Bundling Could Commoditize Writer

Diving deeper into

Writer

Company Report
their eventual build-out of native AI features could reduce Writer to a commodity provider
Analyzed 8 sources

The real risk is that the software suite already owning the employee workflow can turn AI writing into a bundled feature instead of a standalone budget line. Writer works by sitting inside tools like Microsoft 365, Salesforce, and Adobe, helping teams draft, rewrite, and enforce brand rules, but those same platforms are now adding native drafting, agent, governance, and campaign creation features directly where the work already happens.

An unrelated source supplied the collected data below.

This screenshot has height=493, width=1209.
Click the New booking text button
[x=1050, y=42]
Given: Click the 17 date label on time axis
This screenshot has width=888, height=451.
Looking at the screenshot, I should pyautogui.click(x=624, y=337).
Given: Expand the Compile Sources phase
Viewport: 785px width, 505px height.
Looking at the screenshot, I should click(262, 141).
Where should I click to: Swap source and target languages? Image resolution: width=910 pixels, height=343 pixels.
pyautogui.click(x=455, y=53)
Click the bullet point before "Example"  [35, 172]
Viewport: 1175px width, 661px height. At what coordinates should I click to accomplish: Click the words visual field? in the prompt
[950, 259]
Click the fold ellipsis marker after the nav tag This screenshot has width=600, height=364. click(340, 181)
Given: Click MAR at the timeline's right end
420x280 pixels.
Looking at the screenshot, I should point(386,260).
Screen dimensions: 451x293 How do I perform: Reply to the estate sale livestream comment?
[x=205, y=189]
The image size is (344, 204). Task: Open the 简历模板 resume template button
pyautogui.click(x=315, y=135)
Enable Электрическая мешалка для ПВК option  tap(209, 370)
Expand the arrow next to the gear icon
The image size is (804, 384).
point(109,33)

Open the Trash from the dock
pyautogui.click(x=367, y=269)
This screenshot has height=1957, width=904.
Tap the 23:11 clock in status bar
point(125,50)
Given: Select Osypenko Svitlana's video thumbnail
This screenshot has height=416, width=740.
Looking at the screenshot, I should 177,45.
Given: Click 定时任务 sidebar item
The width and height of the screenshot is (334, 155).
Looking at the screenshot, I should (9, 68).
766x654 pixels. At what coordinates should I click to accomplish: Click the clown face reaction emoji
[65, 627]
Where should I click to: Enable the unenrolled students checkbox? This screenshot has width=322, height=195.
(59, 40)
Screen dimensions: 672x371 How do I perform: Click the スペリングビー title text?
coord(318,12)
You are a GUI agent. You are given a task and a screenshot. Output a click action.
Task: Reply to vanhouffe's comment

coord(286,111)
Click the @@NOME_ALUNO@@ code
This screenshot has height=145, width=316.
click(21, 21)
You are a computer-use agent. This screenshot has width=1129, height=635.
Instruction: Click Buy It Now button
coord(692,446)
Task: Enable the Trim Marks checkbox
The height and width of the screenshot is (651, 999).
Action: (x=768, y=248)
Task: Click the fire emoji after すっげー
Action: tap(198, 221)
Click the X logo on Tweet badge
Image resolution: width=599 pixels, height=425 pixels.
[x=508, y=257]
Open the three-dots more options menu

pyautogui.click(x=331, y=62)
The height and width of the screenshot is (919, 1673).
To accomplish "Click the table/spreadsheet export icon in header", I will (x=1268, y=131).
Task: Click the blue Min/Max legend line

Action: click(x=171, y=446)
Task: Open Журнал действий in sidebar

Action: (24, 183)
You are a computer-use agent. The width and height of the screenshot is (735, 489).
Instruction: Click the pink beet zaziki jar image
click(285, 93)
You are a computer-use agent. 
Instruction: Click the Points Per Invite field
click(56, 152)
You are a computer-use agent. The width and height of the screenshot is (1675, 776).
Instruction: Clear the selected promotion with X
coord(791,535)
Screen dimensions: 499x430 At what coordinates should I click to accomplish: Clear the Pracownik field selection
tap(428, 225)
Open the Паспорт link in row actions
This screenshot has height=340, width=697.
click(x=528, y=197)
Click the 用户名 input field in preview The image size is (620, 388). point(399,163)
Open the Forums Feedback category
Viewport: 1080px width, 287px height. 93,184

  • Microsoft is pushing Copilot deeper into the suite with rewrite controls, admin governance, and agents inside Microsoft 365. If a company already pays for Microsoft, the buyer can get writing help, security controls, and workflow automation from the incumbent instead of adding a separate text layer.
  • Salesforce is doing the same inside CRM and marketing. Agentforce can generate campaign briefs, segments, emails, SMS copy, and workflow actions from native customer data, which matters because a lot of high value enterprise content starts inside the system of record, not in a separate writing tool.
  • This has already happened once in AI writing. Jasper and Copy.ai saw their SMB businesses flatten after ChatGPT and built in writing features from Microsoft Word, Google Docs, Notion, and Grammarly made basic text generation easy to replace. Writer is better positioned in enterprise, but the same bundling logic still applies.

The path forward is for Writer to own higher stakes workflows, not just text generation. The winners in enterprise AI will be the products that can plug into many systems, apply company specific rules, and complete multi step work, while the incumbents absorb generic drafting into the core subscription.